Kristalina Georgieva, managing director of the IMF, told an audience at Georgetown University on Thursday that “things are more likely to get worse before it gets better,” saying the Russian invasion of Ukraine that began in February has dramatically changed the IMF’s outlook on the economy.
The ongoing COVID-19 pandemic, rising inflation and worsening climate conditions are also impacting world economies, exacerbating other crises, like food insecurity and high debt levels held by lower-income countries.
“The risks of recession are rising,” she said, adding that the IMF estimates that countries making up one-third of the world economy will see at least two consecutive quarters of economic contraction this or next year.
Georgieva said the institution downgraded its global growth projections already three times. It now expects 3.2% for 2022 and now 2.9% for 2023.

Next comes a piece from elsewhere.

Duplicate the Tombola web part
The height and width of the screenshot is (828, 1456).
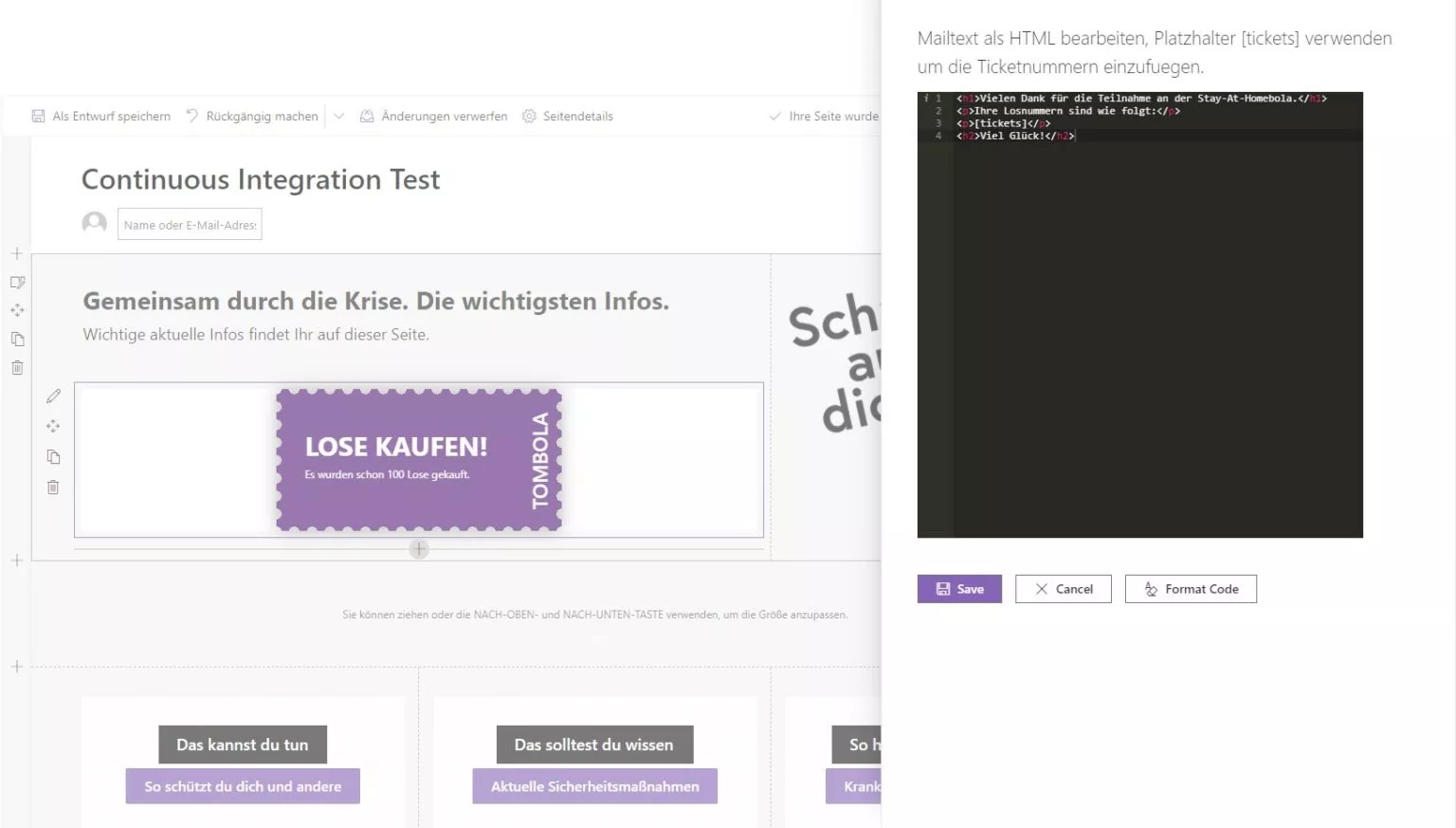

The bleak projections come as central banks around the world raise interest rates in hopes of taming rising inflation. The U.S. Federal Reserve has been the most aggressive in using interest rate hikes as an inflation-cooling tool, though central banks from Asia to England have begun to raise rates this week.
Georgieva said “tightening monetary policy too much and too fast—and doing so in a synchronized manner across countries—could push many economies into prolonged recession.”
Many countries are already seeing major impacts of the invasion of Ukraine on their economies, and the IMF’s grim projections are in line with other forecasts for declines in growth.
The Organization for Economic Cooperation and Development last week said the global economy is set to lose $2.8 trillion in output in 2023 because of the war.
The projections come after the OPEC+ alliance of oil-exporting countries decided Wednesday to sharply cut production to support sagging oil prices in a move that could deal the struggling global economy another blow and raise politically sensitive pump prices for U.S. drivers just ahead of key national elections in November.